* MATERIAL SUPPLIED

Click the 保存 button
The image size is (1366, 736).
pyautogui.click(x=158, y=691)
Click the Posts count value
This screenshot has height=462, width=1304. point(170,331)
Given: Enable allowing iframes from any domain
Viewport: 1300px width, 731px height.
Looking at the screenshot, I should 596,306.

--

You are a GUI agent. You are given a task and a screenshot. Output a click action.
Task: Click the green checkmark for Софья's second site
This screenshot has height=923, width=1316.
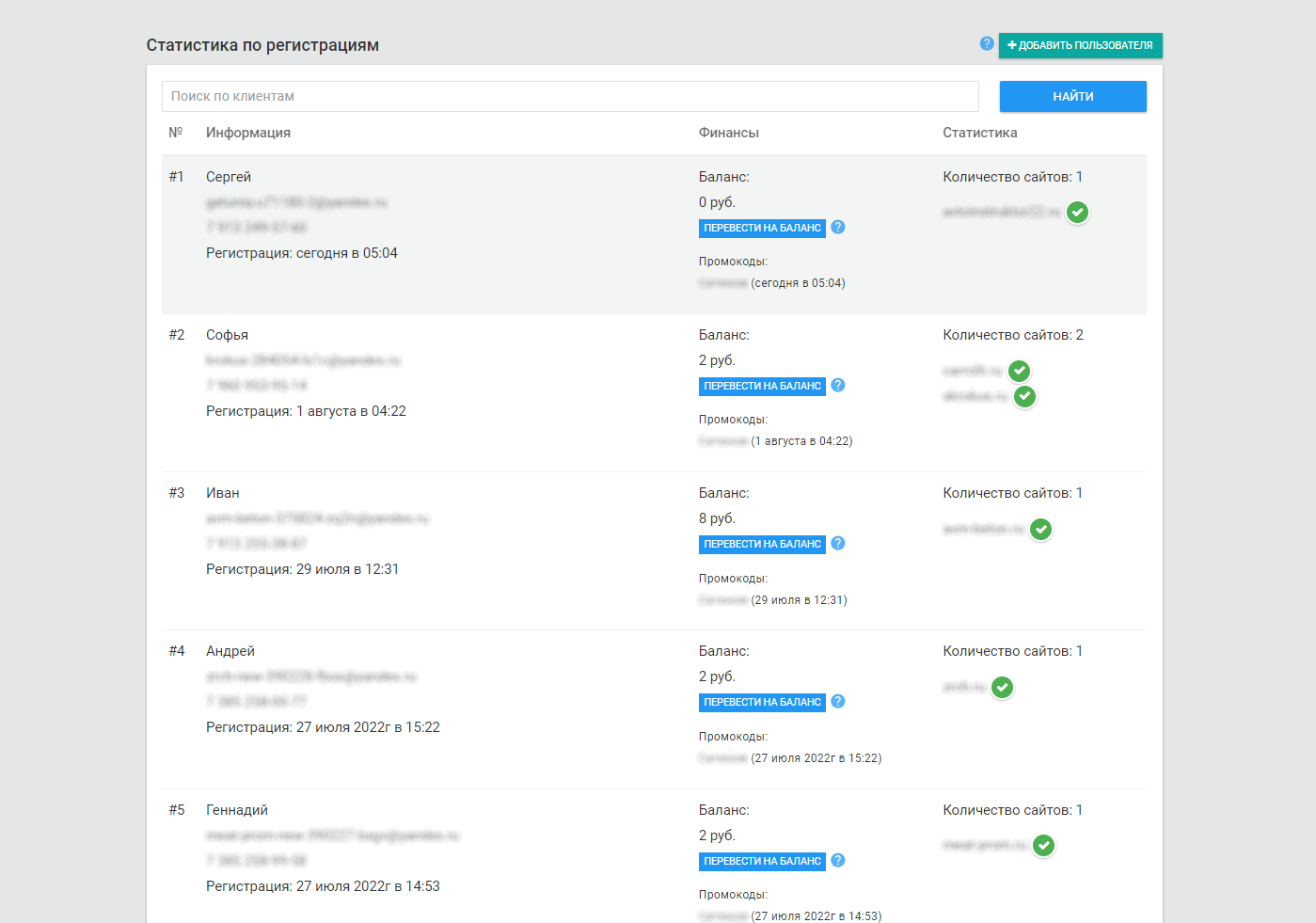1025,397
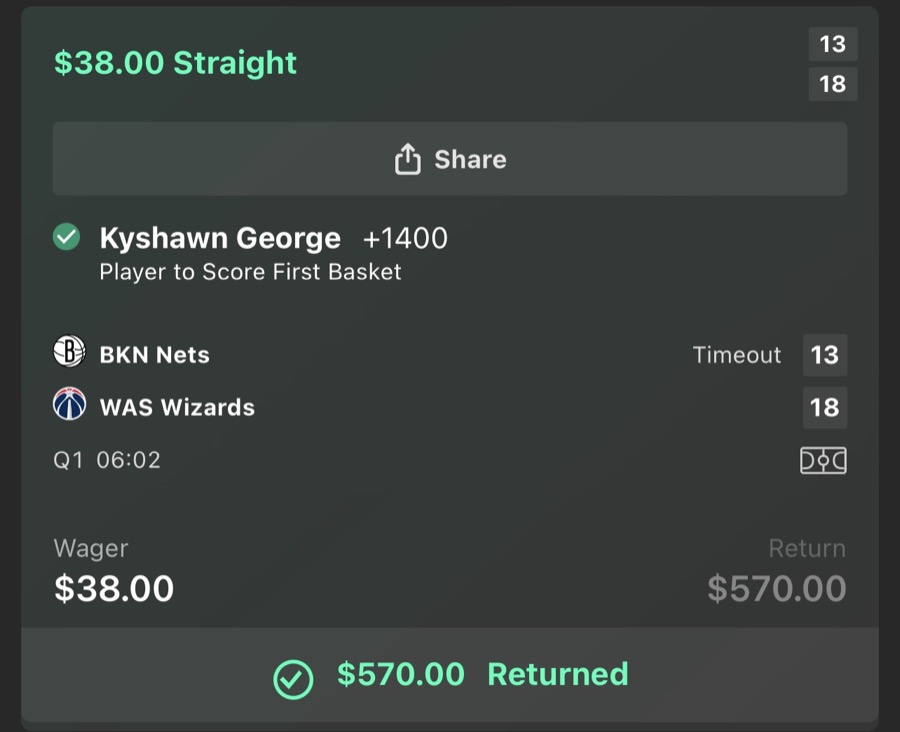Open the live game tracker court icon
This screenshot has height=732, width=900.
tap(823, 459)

* * *

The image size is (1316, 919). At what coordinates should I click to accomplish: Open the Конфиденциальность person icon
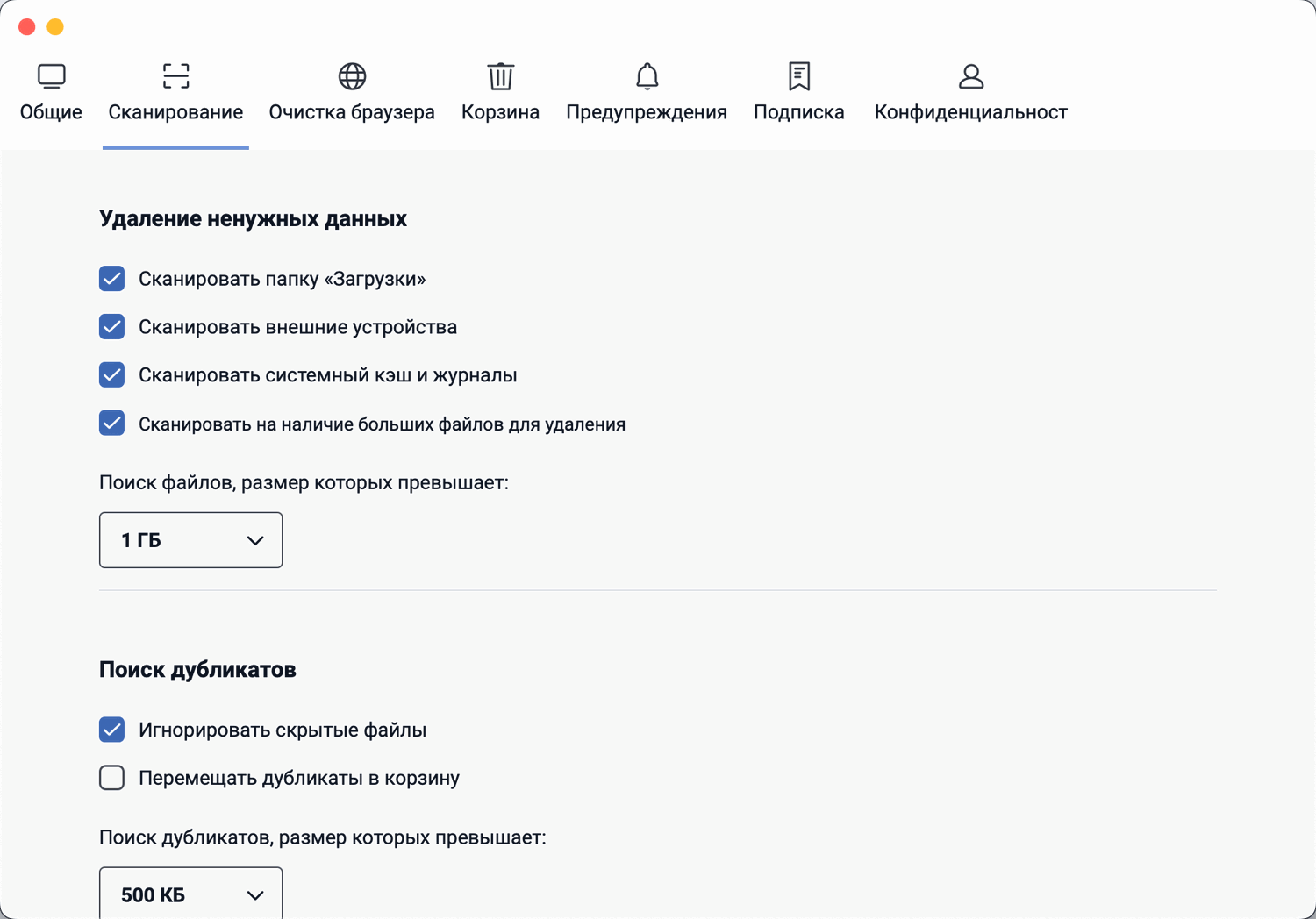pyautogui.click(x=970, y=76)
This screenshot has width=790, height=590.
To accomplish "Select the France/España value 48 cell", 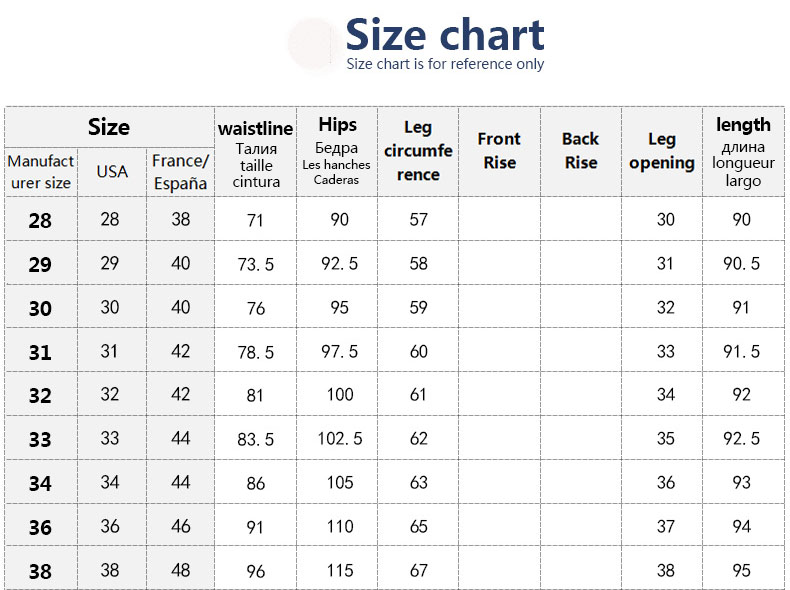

* TASK
Copy the listing lines from the one containing "Click the 保存 button" through the one containing "Looking at the screenshot, I should 596,306.", both included, without changing anything.

* WRITTEN ANSWER
Click the 保存 button
The image size is (1366, 736).
pyautogui.click(x=158, y=691)
Click the Posts count value
This screenshot has height=462, width=1304. point(170,331)
Given: Enable allowing iframes from any domain
Viewport: 1300px width, 731px height.
Looking at the screenshot, I should 596,306.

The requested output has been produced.